[SOURCE DOCUMENT]:

# # # #

NOTES TO UNAUDITED CONSOLIDATED FINANCIAL STATEMENTS
(as restated)

1.     Organization

      Annuity and Life Re (Holdings), Ltd. (“Holdings”) was incorporated on December 2, 1997 under the laws of Bermuda. Holdings provides annuity and life reinsurance to insurers and reinsurers through its wholly-owned subsidiaries: Annuity and Life Reassurance, Ltd., which is licensed under the laws of Bermuda as a long term insurer; and Annuity and Life Re America, Inc., an insurance holding company based in the United States, and Annuity and Life Reassurance America, Inc., a life insurance company domiciled in the United States. Holdings, Annuity and Life Reassurance, Annuity and Life Re America and Annuity and Life Reassurance America are collectively referred to herein as the “Company.”

# # # #

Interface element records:
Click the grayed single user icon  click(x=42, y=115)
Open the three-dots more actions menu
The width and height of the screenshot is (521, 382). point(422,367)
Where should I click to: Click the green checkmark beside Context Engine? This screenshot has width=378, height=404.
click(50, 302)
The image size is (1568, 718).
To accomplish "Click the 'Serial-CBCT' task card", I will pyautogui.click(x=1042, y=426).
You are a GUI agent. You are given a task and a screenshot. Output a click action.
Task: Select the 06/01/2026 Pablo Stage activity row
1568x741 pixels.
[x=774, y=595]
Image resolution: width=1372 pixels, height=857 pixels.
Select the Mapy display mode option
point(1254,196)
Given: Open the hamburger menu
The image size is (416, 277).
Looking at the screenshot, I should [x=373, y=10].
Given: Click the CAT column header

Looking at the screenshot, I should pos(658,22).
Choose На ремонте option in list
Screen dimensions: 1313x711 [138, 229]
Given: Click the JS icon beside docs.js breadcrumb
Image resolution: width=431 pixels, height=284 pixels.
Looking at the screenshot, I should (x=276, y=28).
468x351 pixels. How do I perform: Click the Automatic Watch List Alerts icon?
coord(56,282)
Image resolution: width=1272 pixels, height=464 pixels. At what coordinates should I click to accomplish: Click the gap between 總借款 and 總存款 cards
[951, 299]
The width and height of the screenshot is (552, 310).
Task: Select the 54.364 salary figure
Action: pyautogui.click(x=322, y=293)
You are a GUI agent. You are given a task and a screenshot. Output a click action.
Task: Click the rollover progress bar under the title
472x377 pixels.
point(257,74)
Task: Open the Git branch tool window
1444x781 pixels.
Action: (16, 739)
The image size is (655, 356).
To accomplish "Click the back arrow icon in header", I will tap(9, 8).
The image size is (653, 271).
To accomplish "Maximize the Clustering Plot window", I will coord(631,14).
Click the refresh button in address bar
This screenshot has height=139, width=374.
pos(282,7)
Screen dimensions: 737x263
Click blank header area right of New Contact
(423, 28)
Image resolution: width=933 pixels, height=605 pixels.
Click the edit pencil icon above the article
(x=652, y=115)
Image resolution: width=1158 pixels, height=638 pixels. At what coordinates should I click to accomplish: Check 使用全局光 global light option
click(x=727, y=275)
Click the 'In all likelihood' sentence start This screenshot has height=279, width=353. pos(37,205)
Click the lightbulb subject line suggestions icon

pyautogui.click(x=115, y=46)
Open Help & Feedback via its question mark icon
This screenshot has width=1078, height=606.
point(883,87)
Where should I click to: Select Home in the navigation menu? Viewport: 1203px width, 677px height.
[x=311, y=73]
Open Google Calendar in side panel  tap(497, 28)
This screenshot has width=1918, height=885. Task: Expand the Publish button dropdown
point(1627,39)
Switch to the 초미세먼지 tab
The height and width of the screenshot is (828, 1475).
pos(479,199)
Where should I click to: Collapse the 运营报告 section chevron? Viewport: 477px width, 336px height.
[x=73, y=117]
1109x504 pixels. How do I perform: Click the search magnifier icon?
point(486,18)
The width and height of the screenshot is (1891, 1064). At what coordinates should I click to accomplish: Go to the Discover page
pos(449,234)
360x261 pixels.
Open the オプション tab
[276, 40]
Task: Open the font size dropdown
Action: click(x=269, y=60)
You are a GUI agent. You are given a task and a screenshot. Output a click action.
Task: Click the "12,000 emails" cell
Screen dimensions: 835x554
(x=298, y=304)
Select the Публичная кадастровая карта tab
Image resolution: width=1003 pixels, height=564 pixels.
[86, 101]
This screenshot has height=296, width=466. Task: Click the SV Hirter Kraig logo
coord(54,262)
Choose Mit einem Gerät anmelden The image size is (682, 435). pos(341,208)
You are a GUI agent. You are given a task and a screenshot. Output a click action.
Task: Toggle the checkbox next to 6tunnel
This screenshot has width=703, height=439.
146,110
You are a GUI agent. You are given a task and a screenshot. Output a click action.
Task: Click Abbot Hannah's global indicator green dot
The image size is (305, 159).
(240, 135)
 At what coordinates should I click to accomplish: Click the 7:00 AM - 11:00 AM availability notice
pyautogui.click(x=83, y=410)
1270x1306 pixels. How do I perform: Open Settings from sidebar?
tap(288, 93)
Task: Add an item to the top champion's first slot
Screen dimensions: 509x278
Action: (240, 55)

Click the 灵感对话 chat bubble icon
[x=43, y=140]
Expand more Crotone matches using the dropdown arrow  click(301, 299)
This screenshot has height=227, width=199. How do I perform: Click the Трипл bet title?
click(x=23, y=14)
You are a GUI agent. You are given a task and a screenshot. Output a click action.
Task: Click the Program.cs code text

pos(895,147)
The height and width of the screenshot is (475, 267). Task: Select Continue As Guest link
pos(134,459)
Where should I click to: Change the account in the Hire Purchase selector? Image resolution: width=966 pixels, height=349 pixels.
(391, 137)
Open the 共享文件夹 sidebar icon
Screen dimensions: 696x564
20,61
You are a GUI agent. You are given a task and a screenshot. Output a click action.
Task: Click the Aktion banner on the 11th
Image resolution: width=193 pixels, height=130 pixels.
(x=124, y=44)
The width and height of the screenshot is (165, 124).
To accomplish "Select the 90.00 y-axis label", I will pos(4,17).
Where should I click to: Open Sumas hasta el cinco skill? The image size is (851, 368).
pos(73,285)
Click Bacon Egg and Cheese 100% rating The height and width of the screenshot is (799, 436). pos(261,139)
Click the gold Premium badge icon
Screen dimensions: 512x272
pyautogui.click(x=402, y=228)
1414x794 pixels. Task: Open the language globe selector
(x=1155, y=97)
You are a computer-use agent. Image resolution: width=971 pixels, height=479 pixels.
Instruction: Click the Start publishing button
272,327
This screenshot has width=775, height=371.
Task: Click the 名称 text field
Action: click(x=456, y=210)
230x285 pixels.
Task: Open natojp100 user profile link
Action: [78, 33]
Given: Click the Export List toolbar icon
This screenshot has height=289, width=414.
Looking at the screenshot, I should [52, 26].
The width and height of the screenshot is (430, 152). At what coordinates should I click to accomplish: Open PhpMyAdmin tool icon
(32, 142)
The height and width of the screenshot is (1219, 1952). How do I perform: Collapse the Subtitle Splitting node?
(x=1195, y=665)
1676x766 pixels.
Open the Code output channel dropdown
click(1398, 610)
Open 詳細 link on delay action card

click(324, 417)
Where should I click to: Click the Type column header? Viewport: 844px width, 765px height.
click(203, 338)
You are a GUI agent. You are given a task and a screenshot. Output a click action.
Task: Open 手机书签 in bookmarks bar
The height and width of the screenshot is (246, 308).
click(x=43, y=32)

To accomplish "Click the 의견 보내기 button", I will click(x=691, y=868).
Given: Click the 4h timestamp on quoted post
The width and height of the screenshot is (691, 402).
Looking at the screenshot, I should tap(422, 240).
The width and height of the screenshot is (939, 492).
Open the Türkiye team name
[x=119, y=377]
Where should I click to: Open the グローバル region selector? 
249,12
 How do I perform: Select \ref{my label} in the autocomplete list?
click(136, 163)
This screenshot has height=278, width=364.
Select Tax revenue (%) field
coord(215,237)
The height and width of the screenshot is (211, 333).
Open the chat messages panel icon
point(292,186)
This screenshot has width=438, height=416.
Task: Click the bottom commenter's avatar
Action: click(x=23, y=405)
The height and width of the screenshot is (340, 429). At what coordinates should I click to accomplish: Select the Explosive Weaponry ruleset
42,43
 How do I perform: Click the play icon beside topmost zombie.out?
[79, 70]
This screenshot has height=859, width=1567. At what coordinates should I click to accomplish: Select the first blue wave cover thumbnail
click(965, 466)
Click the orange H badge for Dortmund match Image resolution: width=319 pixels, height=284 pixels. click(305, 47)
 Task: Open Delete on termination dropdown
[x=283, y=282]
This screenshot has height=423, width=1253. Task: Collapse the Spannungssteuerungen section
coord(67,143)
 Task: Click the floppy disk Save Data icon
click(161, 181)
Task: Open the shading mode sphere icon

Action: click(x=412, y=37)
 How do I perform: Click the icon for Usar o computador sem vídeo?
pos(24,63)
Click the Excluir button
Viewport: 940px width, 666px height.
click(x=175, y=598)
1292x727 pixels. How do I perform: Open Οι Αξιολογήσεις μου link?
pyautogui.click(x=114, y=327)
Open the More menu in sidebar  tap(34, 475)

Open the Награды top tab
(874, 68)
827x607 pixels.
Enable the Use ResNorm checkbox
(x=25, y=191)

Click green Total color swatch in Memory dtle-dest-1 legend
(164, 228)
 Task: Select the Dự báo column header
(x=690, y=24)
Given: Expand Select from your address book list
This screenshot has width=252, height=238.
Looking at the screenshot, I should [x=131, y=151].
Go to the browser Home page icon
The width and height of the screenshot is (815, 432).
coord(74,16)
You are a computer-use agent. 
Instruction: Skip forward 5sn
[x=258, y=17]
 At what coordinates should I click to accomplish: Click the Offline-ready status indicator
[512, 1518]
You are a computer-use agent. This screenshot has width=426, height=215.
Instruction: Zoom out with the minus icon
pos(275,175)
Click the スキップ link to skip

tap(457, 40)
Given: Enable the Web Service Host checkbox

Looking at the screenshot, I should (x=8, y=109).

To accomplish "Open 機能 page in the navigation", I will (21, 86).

# # # #

[TASK REQUIREMENTS]:
1. According to the financial statement note, on what date was Holdings incorporated?
2. In the records, replace "coordinates" with "location" throughout the stretch from the line containing "Offline-ready status indicator" through the line containing "[512, 1518]". Return only those lines, otherwise unchanged.
The records are unrelated to the financial statement note.

[RESULTS OF THE TASKS]:
1. December 2, 1997

2.
 At what location should I click to accomplish: Click the Offline-ready status indicator
[512, 1518]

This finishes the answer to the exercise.